Dünyanın en zengin erkekleri birer birer kaslanmaya başladı. Orta yaşı geçince her gün pasta yiyip şampanya içen milyarderler eskide kaldı. Tam tersi, Hollywood yıldızlarıyla yarışıyorlar. Kariyerlerinin başında vitaminsiz gibi görünen girişimciler, dünyanın zirvesine oturunca hayat tarzları değişti. Teknolojinin kalbinin attığı Silikon Vadisi milyarderleri, bugünün ‘özsaygı’, ‘kişisel bakım’ kültürünün önde gelen temsilcilerine dönüştü. Hayatı boyunca çalışan ve kanserden kurtulamayan Steve Jobs da milyarderler için travmatik bir ders oldu. Başarılı insanlar, özdisiplini ve adanmışlığı çok yüksek kişiler oluyor. Sporun gerektirdiği disipline bu sayede kolay uyum sağlıyorlar. Sporun zihni keskin tuttuğunu biliyor, daha hızlı karar alabiliyorlar.
HEPSİNİN BİR HEDEFİ VAR
- 57 yaşındaki Jeff Bezos boşandıktan sonra üç yıl içinde bambaşka birine dönüştü. Ölümsüzlüğü bulmak için yatırım yapıyor... Bunun mümkün olup olmadığını görecek kadar uzun yaşamak istiyor.

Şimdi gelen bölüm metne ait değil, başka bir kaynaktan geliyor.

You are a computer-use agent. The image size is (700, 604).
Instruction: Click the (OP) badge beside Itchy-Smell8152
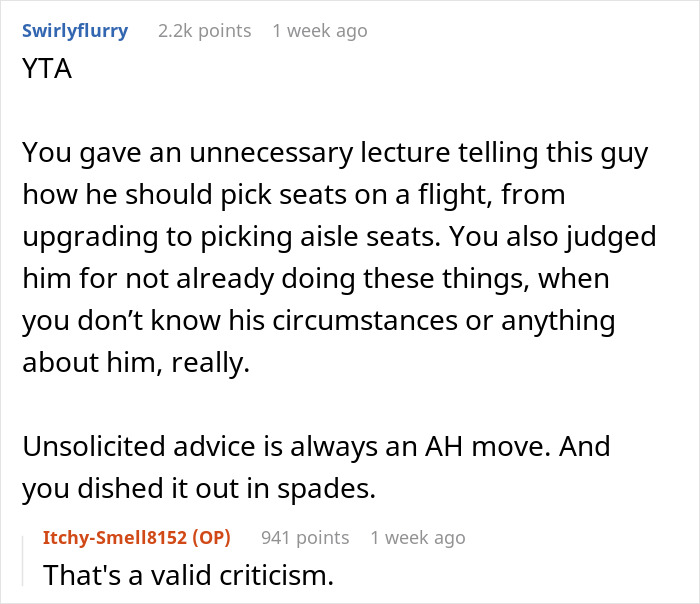(x=212, y=537)
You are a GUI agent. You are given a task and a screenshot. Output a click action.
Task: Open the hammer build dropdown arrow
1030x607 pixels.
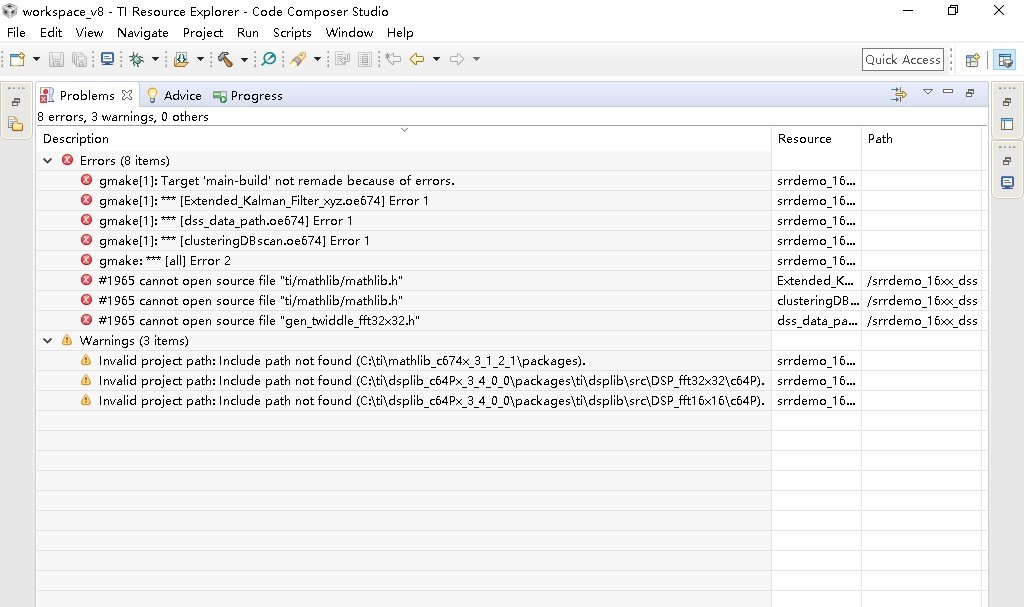[244, 59]
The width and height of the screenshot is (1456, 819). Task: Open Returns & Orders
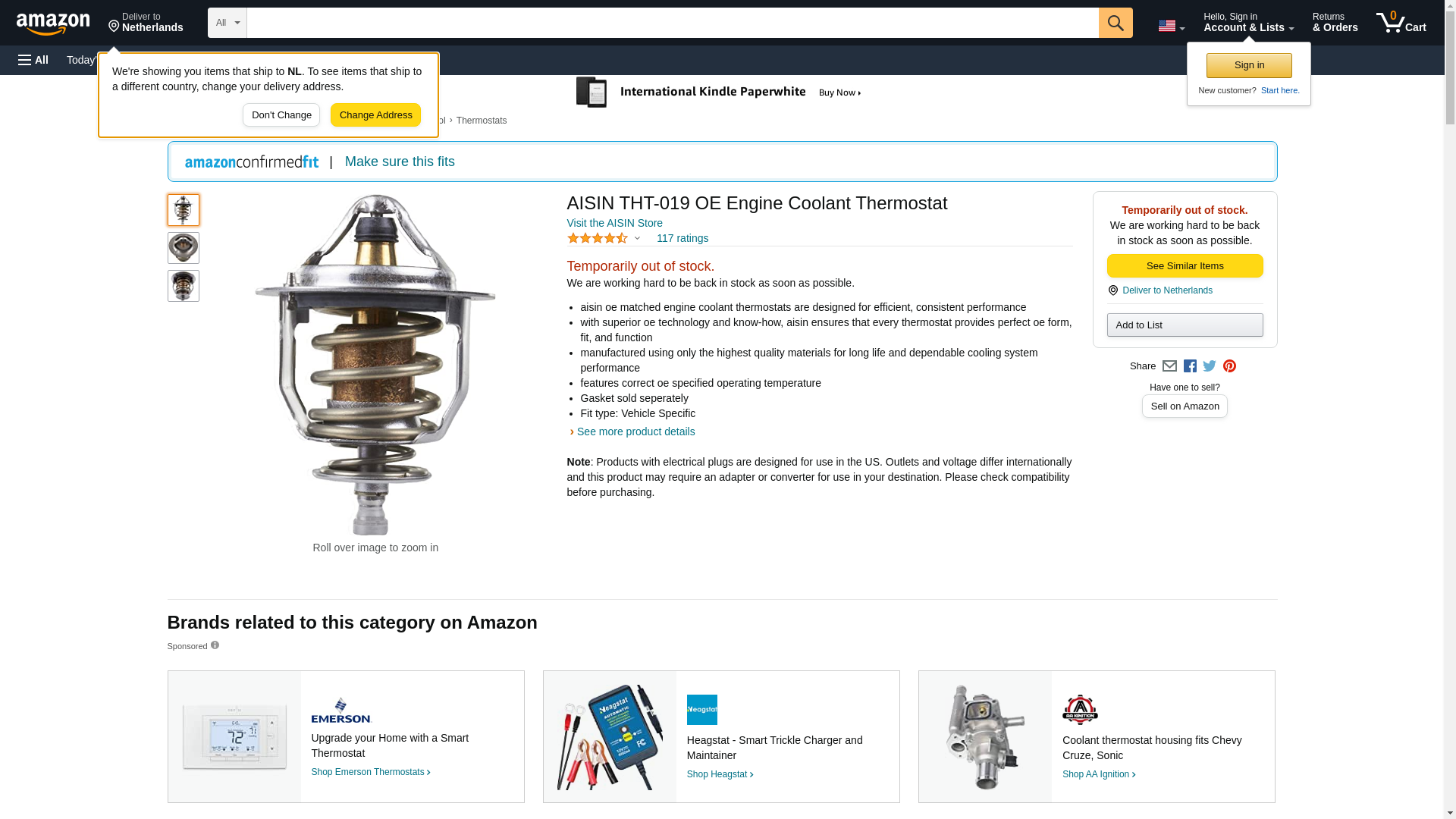tap(1335, 22)
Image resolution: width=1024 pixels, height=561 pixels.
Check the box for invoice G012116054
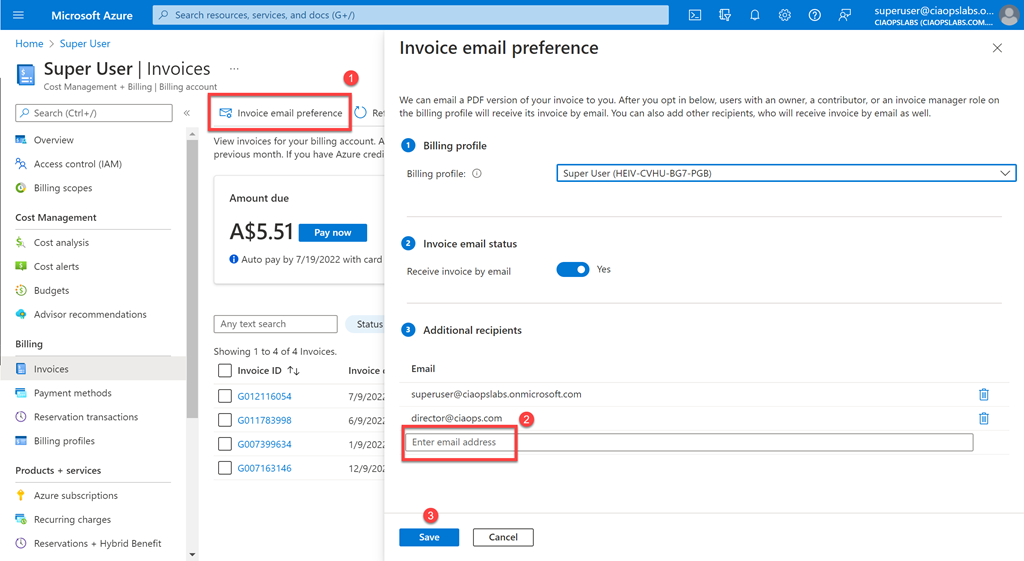(225, 396)
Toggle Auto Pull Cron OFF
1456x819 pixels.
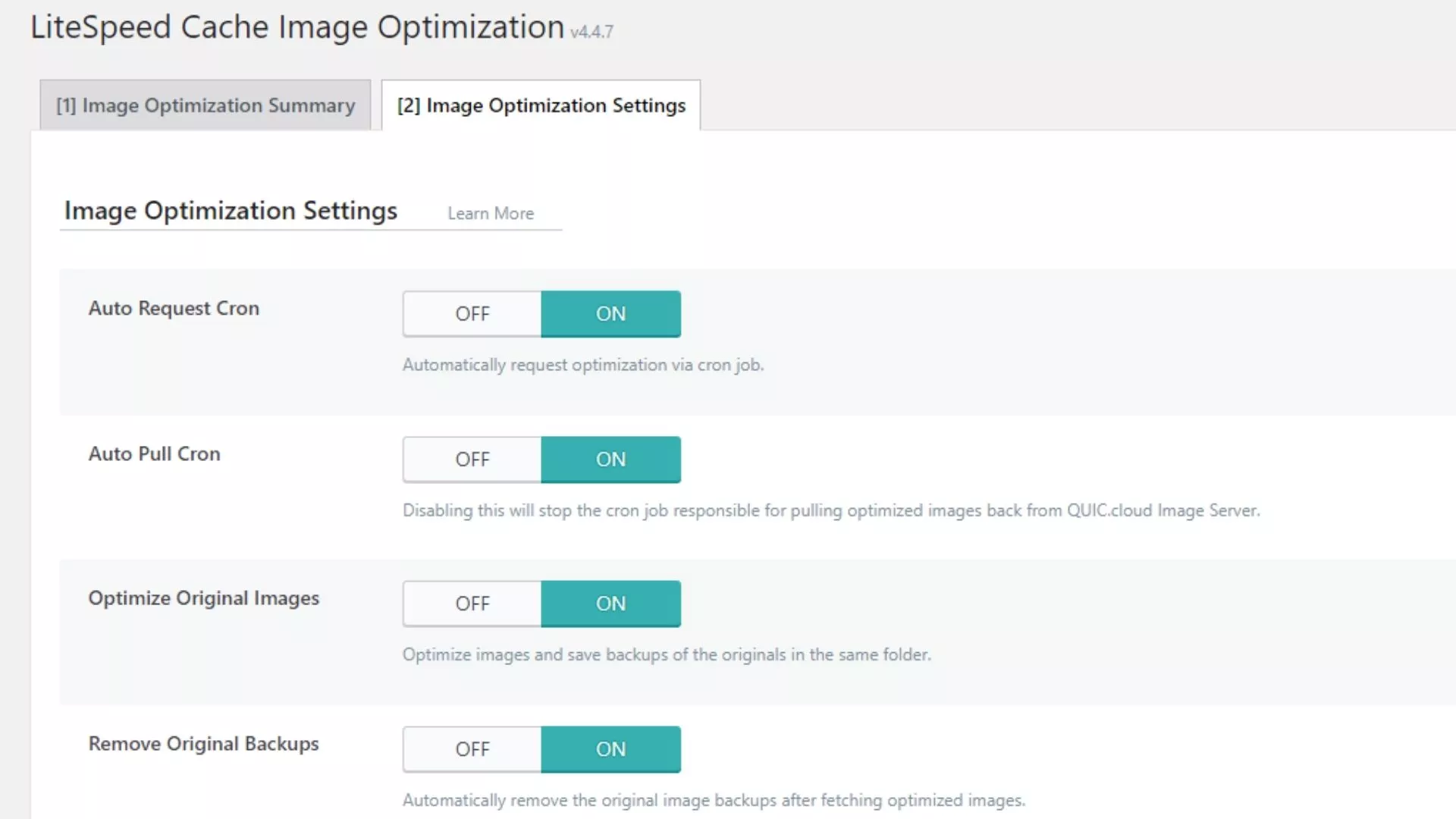click(x=471, y=458)
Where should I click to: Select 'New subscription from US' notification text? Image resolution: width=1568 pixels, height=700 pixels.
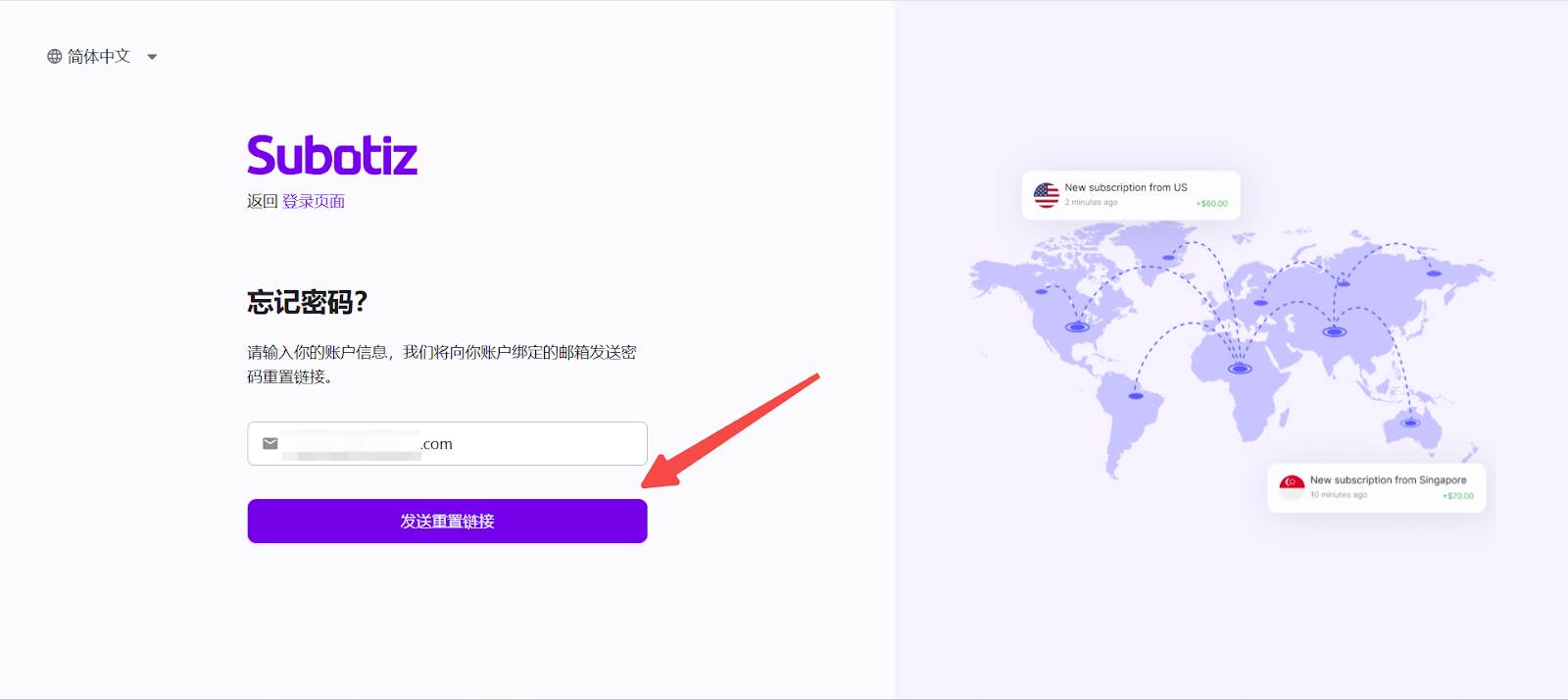coord(1125,187)
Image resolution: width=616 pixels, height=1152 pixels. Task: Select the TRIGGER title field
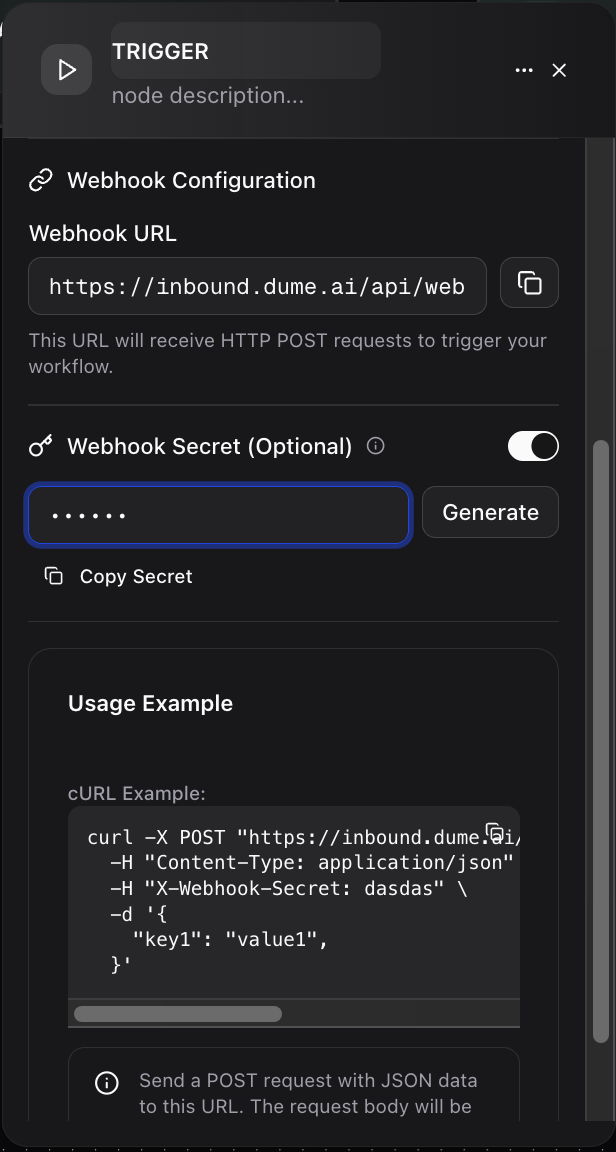tap(245, 50)
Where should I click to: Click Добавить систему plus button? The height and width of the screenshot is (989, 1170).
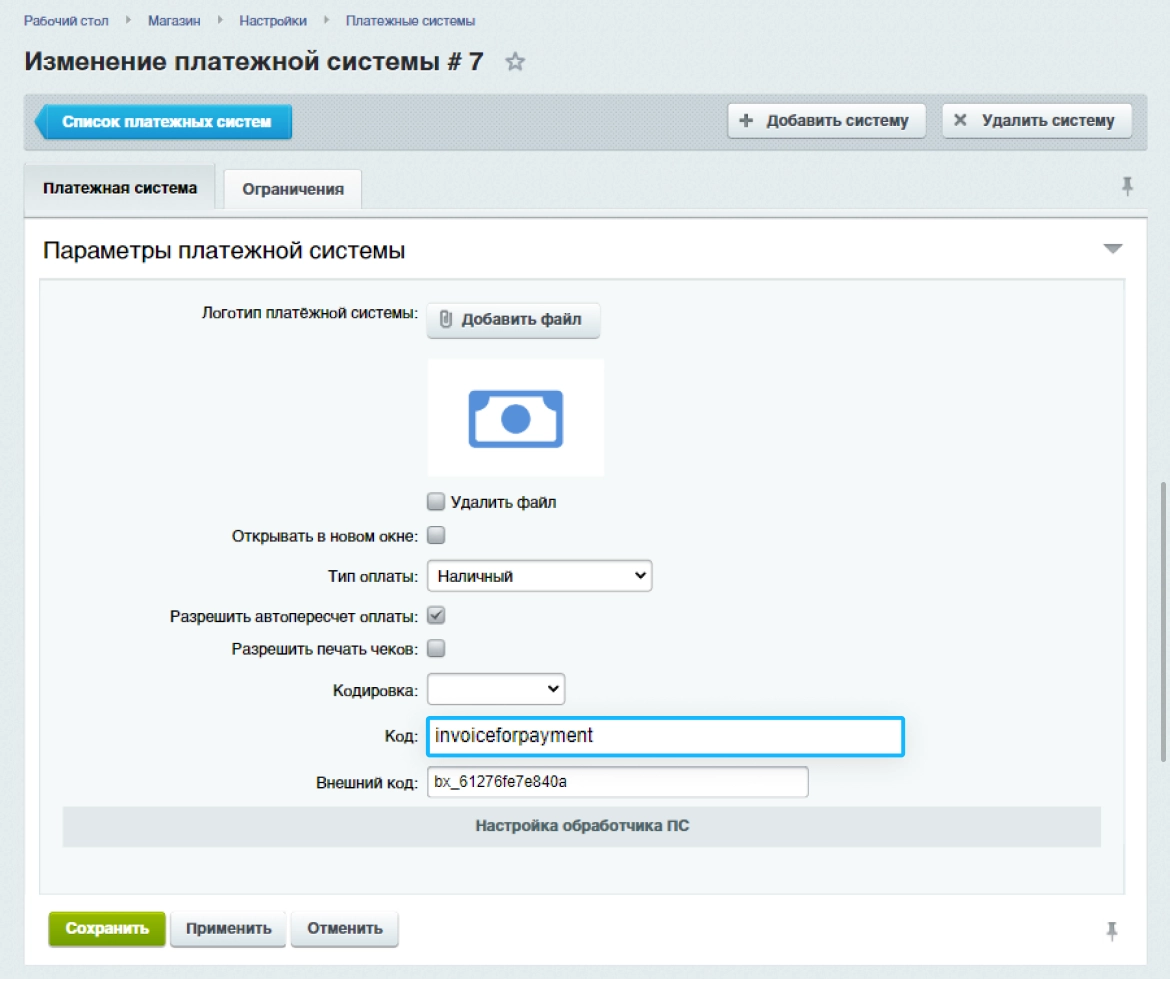tap(825, 121)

- Yaş aldıkça sağlıklı hayatın değerini anlayan milyarderler, ekstrem sporlara yöneliyor. Facebook’un sahibi en zengin yedinci insan Mark Zuckerberg de sık sık elektrikli sörf yapıyor. Hawaii’de su sporları deniyor. Zuckerberg, paralel evren ‘metaverse’ü kurma hazırlığında. O evrende yaşamak için kullanılacak cihazları yönetirken dinç ve zinde kalması gerektiğine inanıyor.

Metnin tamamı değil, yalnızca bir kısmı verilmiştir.